I spent the next few minutes trying not to talk to Kurt, who seemed equally eager not to talk to me. I was in no condition to trade barbs with him anyway, feeling heavy of tongue and slow of mind. I was fairly certain he’d say that that was normal.
The doors to the medical unit slid open a few minutes later with a gentle whoosh. Ariadne came in first, her usual gray suit with skirt combo not doing any wonders for her pale complexion. Her red hair was light, and this time bundled over her shoulder in a ponytail, out of the way, an afterthought. I understood that, not liking to spend much time on my hair either, but I always thought she might be taking it to an extreme. She wore no makeup; or at least so little as to be unnoticeable, which meant her faded lips blended with her cheeks, and her eyelashes didn’t stand out at all.
Old Man Winter followed her, his nearly seven-foot tall frame barely fitting through the door. He didn’t even pretend to duck, and instead acted as though the top of the door frame would move out of the way for him.

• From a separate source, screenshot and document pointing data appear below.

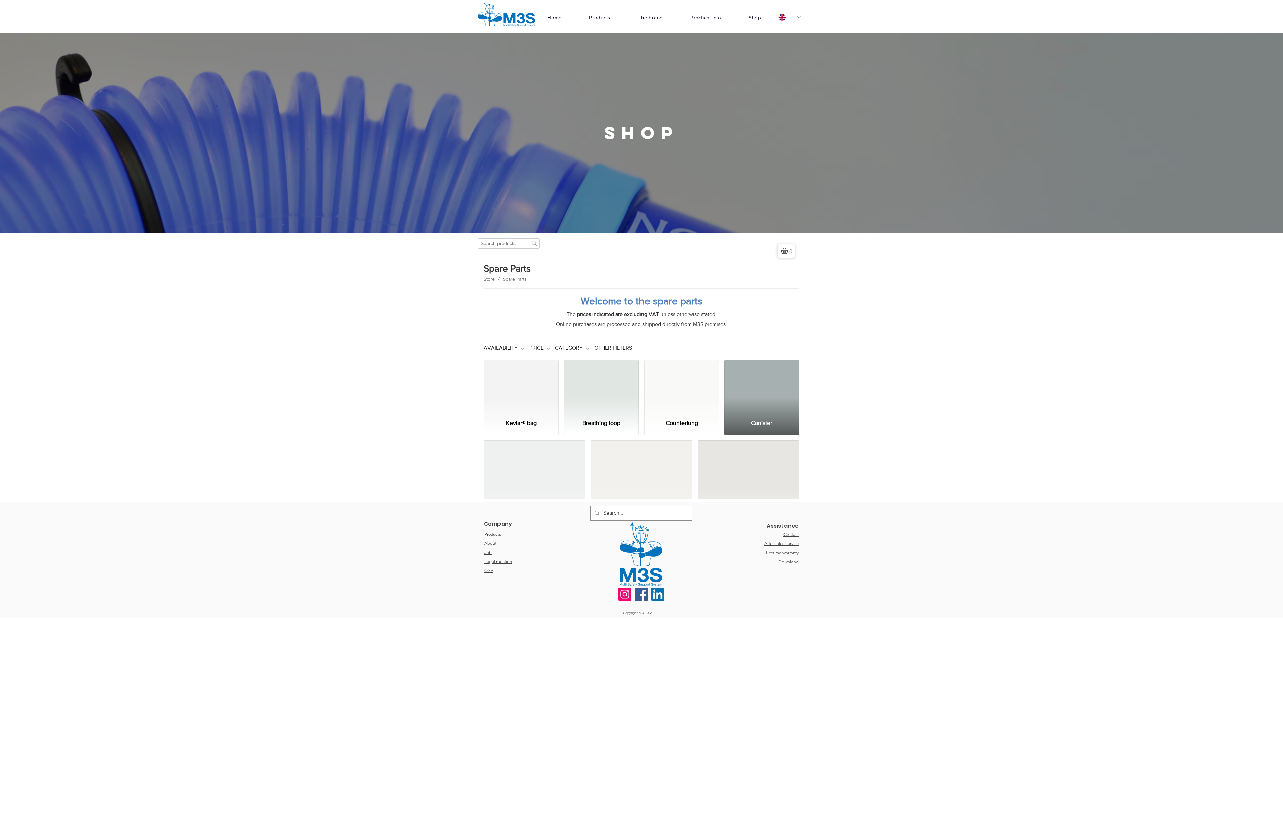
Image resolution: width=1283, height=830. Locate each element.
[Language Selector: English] (789, 17)
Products (492, 772)
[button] (600, 17)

I couldn’t be sure, as I was much closer to the ground and looking up, but I suspected he only missed bumping the top of his head by centimeters.
“Ariadne,” I said as she approached. “You aren’t in Kansas anymore.” I looked down at her feet. “And no ruby slippers, though that’s hardly a surprise.”
“How are you feeling?” Ariadne said as she came to a stop by my bedside. “Are you competent to answer a few questions?”
“You maybe ought to ask the doctor about that,” I said, “because I’m on a couple drugs at present, and they’re making the whoosh go room.”
She looked to Old Man Winter, as though seeking some form of confirmation from him. She did this frequently, but I rarely noticed him do anything that would indicate that he was responding to her. She turned back to me. “We need to know what happened.”
“Pretty simple,” I said. “We made good our escape from the Omega facility, and about an hour from home they took out our car with an RPG,” I said. “You should consider equipping your cars with more weapons. If we’d had a few guns we might have made a better showing of it.”
“It was a rental,” Ariadne said. “Hannegan and Davis picked it up in Detroit and drove it all the way to their rendezvous with you.”
“I bet the bill for that one Hertz,” I said, clearly off-kilter if I was venturing into the land of puns.